Si la pénurie dans les pharmacies est commune à l’ensemble du territoire national, c’est parce que le principal laboratoire fabricant, Sanofi, a réduit la production et la livraison de médicaments. Comme beaucoup d'autres laboratoires, Sanofi a fait face aux directives imposées par le gouvernement, dans le cadre de son projet de loi de financement de la Sécurité sociale (PLFSS). En résumé, comme le rappelle Nadine Brotelande, “les laboratoires ne doivent pas nous livrer de médicaments en direct, mais passer par des grossistes répartiteurs”.
Cette méthode devait permettre à toutes les pharmacies d’avoir des stocks. Mais, dans les faits, “on ne reçoit que très peu de médicaments du laboratoire et seulement de façon épisodique de la part des grossistes”, détaille le syndicat majoritaire de la profession, la FSPF de Franche-Comté.
Pénurie de personnel
À la pénurie de médicaments s’ajoute un personnel en sous effectif dans les officines. Notamment en ce qui concerne les pharmaciens adjoints, appelés en renfort ou pour remplacer un pharmacien titulaire en cas de congés ou de maladie, et les préparateurs en pharmacie. “Nos collaborateurs ont quitté le bateau depuis le Covid du fait d’une suractivité. Certains ont même changé de métier”, déplore Nadine Brotelande, qui estime que “la profession attire de moins en moins” et qu’elle fait désormais face à des difficultés de recrutement.

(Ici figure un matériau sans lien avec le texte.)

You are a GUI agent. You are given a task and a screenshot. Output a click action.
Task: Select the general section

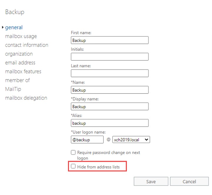coord(14,27)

Vaccinations en pharmacie, tests de dépistage effectués par des pharmaciens : tous ces actes médicaux auparavant dévolus au médecin généraliste ont été élargies aux pharmaciens sur décision du gouvernement. Un choix qui suscite des critiques dans les rangs des pharmaciens. “On ne peut pas se démultiplier ni faire des journées à rallonge”, alerte Nadine Brotelande.

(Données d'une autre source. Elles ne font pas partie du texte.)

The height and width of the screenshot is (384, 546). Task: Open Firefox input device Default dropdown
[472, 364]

Alors les officines ont été contraintes de se réorganiser. Ce sont les préparateurs qui ont vu leurs activités le plus évoluer. “Ils sont nos bras droits”, relève Nadine Brotelande. “Ils nous aident énormément et font partie du même corps de métier. Même s’ils sont toujours sous la responsabilité d’un pharmacien, ils ont eu des autorisations pendant le Covid pour nous aider à vacciner, tester, après avoir suivi une formation”, rappelle encore Nadine Brotelande.
Les patients ne seront pas la variable d’ajustement d’un système qui s’est dérégulé, alors que les stocks existent.

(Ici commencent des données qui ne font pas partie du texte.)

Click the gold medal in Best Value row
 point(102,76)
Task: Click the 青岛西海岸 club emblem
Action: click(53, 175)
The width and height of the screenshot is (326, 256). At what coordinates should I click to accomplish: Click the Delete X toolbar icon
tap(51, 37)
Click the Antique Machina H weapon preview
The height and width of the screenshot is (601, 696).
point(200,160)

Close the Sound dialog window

Aurélien Rousseau, minsitre de la Santé et de la prévention
Le gouvernement interpellé
Face à la mobilisation des professionnels de santé et pour tenter de pallier la pénurie, le gouvernement prévoit de réimplanter des usines de fabrication de médicaments en France. Il s'agit du plan "France 2030 pour la "reconquête sanitaire". Nadine Brotelande, qui salue l’initiative, rappelle que “les chaines de productions ne seront pas relancées avant un moment et ce ne sera pas simple du tout”.
Le ministère de la Santé et la FSPF dialoguent toutes les semaines pour tenter de trouver une issue. Son président national, Phillipe Besset, assure que “le gouvernement n’a pas encore donné de réponse satisfaisante à ce jour, mais qu’il reste complètement mobilisé”. Malgré son intervention, “la situation de pénurie se poursuit et ça m'inquiète. La disponibilité des produits n’est pas encore au rendez-vous”, souligne encore Philippe Besset.
En dix jours, tous les acteurs de la chaîne du médicament ont bâti une charte d’engagement, comme je leur avais demandé. J’en suivrai personnellement les résultats. Les patients ne seront pas la variable d’ajustement d’un système qui s’est dérégulé, alors que les stocks existent! pic.twitter.com/dvs0W0UAoX
— Aurélien Rousseau (@aur_rousseau) November 22, 2023
Mi-novembre, une charte d’engagement entre le gouvernement français, l’industrie pharmaceutique et le syndicat des pharmaciens d’officine a été signée. À l’initiative du ministre de la Santé Aurélien Rousseau, cette charte doit notamment permettre de prémunir les officines de tout risque de pénurie grâce à des échanges plus poussés avec l’ANSM et les laboratoires pharmaceutiques.